Monday, September 7, 2009


The organisers of the parties and socials which were scheduled for this week on the University of the West Indies' Mona campus, but were banned because of a swine flu outbreak there, are concerned about the financial losses that could result.

The new semester, which is usually welcomed with parties, socials and fêtes, may not get off to its usual vibrant start this year following a decision made by the university's administration to suspend all social gatherings on the campus. Classes, however, will still be held.

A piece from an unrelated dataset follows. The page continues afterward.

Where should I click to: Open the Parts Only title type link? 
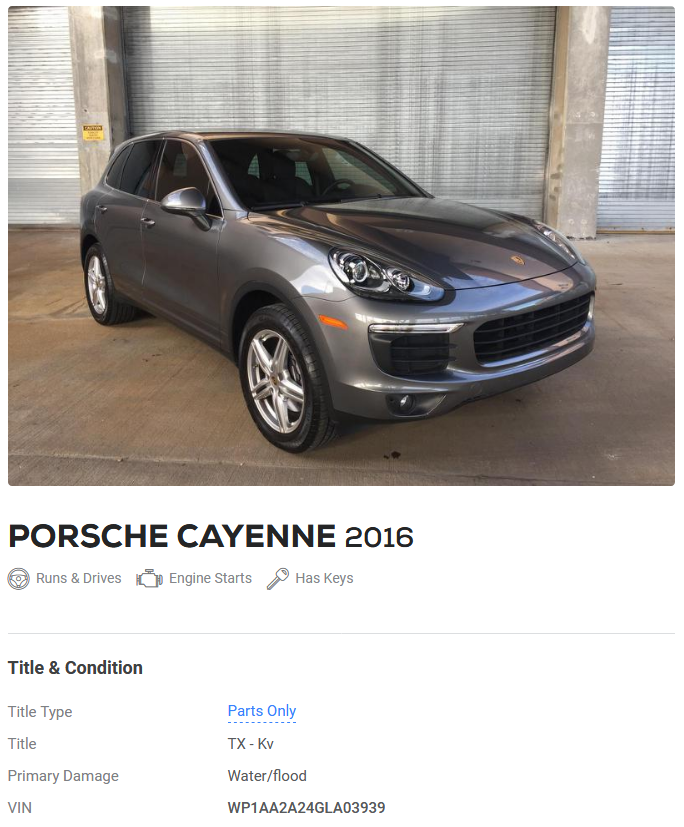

The university issued a statement on Saturday advising that three persons on the campus tested positive for the H1N1 virus and there were about 60 others exhibiting flu-like symptoms. The university said the Ministry of Health did not recommend a ban on classes, but out of caution, officials there have decided to prohibit large social gatherings.

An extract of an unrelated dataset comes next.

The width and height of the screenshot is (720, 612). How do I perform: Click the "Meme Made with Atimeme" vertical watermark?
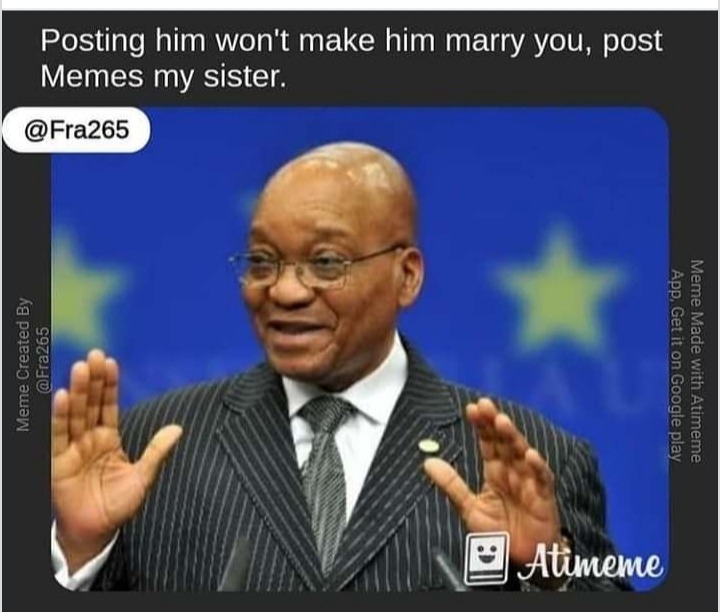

This decision, however, has not gone down well with some students who do not understand why only parties and not classes have been banned. Organisers of the events are now burdened with the task of deciding whether to postpone or cancel and which is wiser financially.

financially viable

Ibrahim Konteh, the university's cultural and entertainment affairs chairman, told THE STAR that for now, the events are postponed until a meeting is held to decide if it is financially viable to host them at another time. He said, "As far as events, they are postponed until we can meet to see which is better financially ... cancel or postpone. Freshers Dinner which was set for yesterday [Saturday] has been cancelled, as well as the Freshers Lyme, but we have other events that were set for this week, but the ban is up until Sunday, so it looks as though those may have to be cancelled as well."

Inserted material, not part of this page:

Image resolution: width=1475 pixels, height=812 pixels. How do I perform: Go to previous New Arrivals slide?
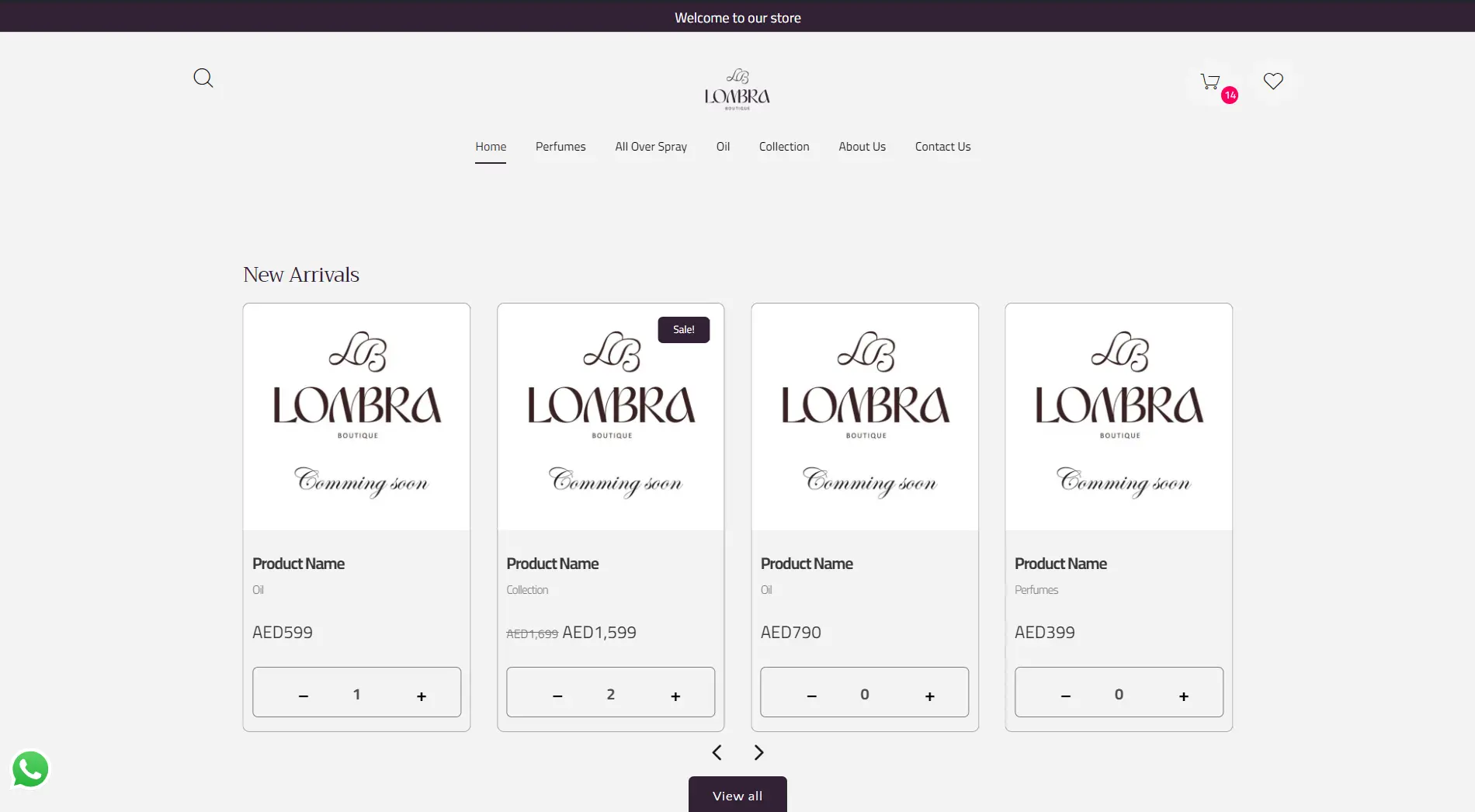tap(717, 752)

He said promoters of the Chancellor Hall fete, Ruption, would be especially hard-hit if the event could not take place as a lot was spent promoting it. "It was very successful last year, so they spent a lot again this year, especially on promotion, doing flyers, posters, T-shirts and so on. A lot of effort was also put into getting the required permits, so this would come as a big blow to them."

Konteh said many on campus were questioning why classes were not banned as well, since the threat is so great that public gatherings were prohibited.